Bird poop started my day off on the wrong foot. Now, normally a little thing like bird poop on my car wouldn't frustrate me, but this day every little thing was a huge annoyance. I can no longer park my car at the front of my house, because of the Bradford Pear trees planted next to the road. Whatever you do, do not ever plant a Bradford Pear. "Oh but they look so pretty", you might say. Let me enlighten you on the Bradford Pear. Everyone that has come to my house in the last month has said, "What's that smell?", as they step outside. The guesses range from everything from rotting garbage to fish, but it's the Bradford Pears.
The other day I parked out front and the tree dropped all of it's blossoms on the car. It looked like I had a green and white polka dotted car. In the winter the birds drop berries from the tree onto my car, and they immediately turn into glue and are impossible to remove. So if you choose to plant a Bradford Pear, I tried to warn you. Now that I've given you more information than necessary about stinky trees, I'll get back to the real story.

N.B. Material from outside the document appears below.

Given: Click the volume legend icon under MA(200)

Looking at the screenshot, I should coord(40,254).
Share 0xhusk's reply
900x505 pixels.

Because of the reasons listed above, I've started parking out back. Lucky for me, there is another tree back there that overhangs my car. The birds must sleep in the same place every night, because every morning there is a nice patch of poop in the same place on my windshield. Now I have nowhere to park my car that it won't get annihilated. As I was complaining about the poop, my astute 4 year old asked a question that made me laugh. "Mommy, do birds pee pee?" Now, I can honestly say that that is a thought that has never, ever crossed my mind.
The day progressed with several other minor annoyances, which I promptly turned from mole hills into mountains. The straw that broke the camel's back was getting my food ready for work. I was blending something, and for reasons that can only be described as temporary insanity, I took the lid off of the blender while it was running. I covered the kitchen and myself with the neon green spinach drink I had been making.

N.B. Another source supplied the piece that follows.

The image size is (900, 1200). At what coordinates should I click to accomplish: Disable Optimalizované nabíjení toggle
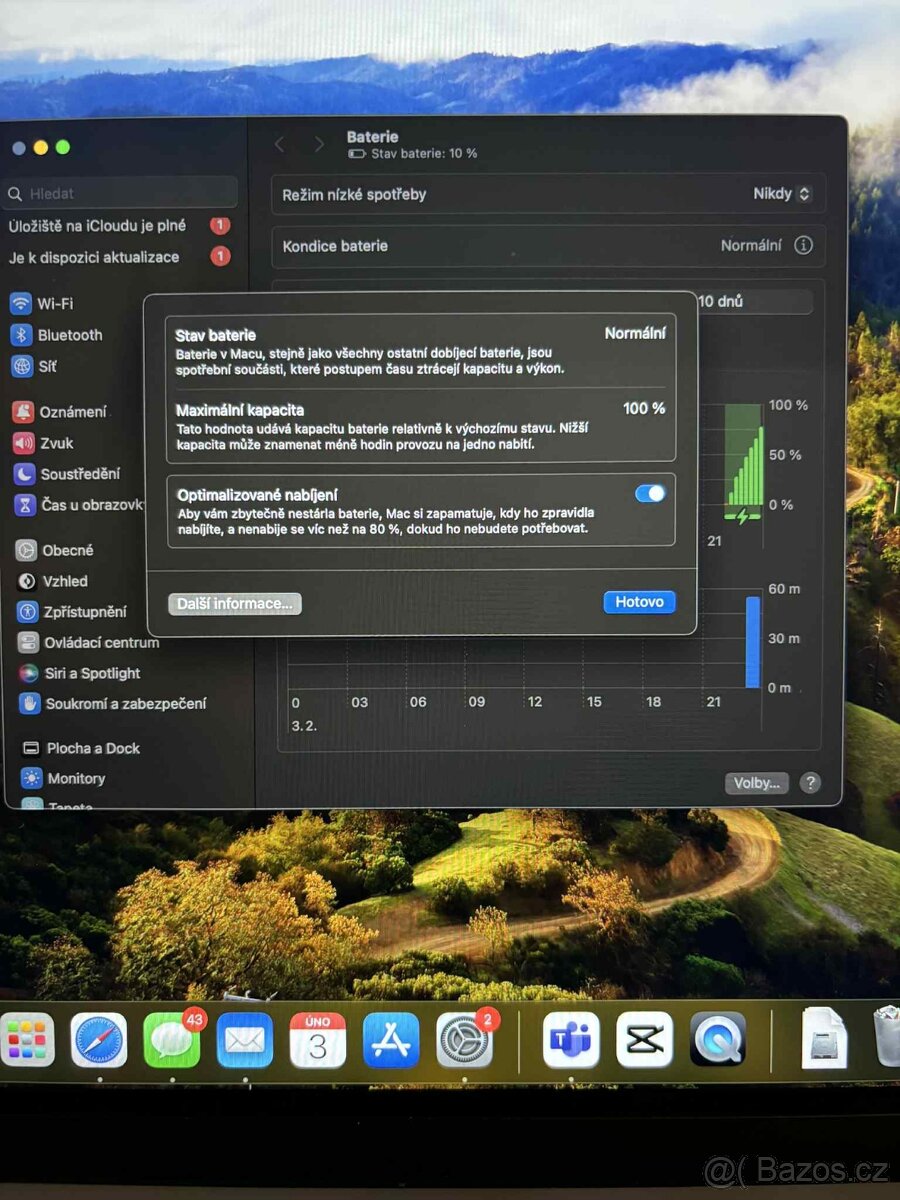(651, 493)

Unable to take it anymore, I sat on the floor and started crying. My son came over and gave me a big hug. A few hours later, I was making dinner when he and my mom came into the kitchen. "Are you going to make another mess Mommy?," he asked innocently. "I hope not," I replied. He turned to my mom and said, "She cries when she makes a mess."

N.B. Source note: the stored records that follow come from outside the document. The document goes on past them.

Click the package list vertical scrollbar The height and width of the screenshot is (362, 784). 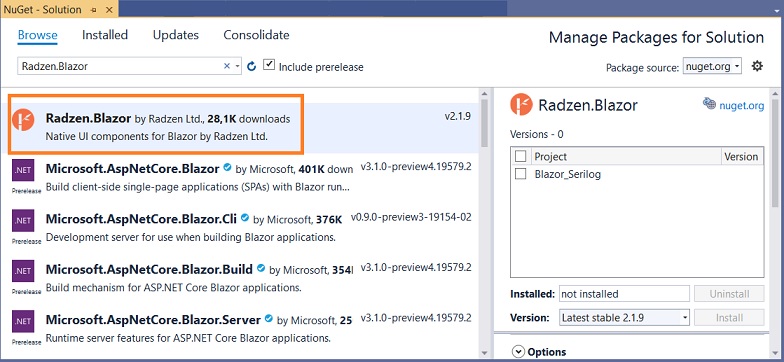[484, 224]
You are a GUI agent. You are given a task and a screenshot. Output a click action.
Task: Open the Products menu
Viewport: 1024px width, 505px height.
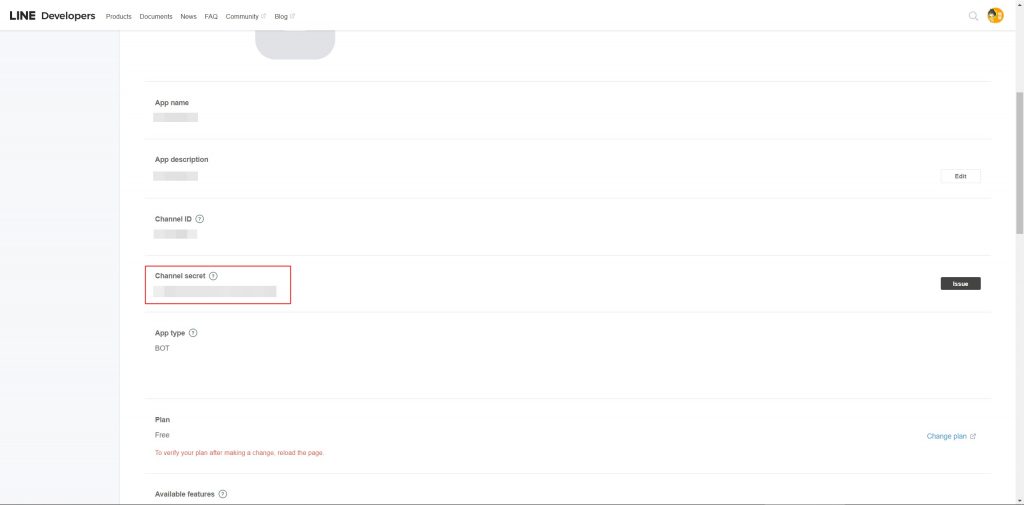coord(118,17)
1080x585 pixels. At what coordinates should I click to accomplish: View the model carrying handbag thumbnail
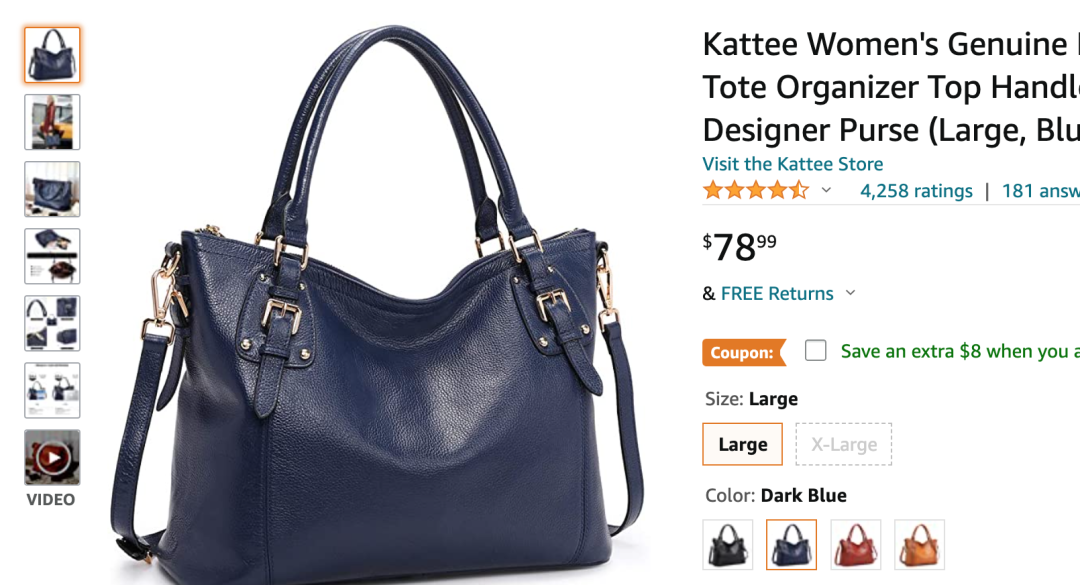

The old saying goes, "You learn something new every day." This day I learned that my blender works much better as a projectile rocket launcher than it ever does as an actual blender. I also learned that if I'm going to have a PMS melt down I should do it when my son's not around, so I don't scar him for life. And you've learned not to plant Bradford Pears. That just leaves the unanswered question about birds and pee pee. Seeing as I have to be up at 4 am, we'll have to leave that lesson for another day.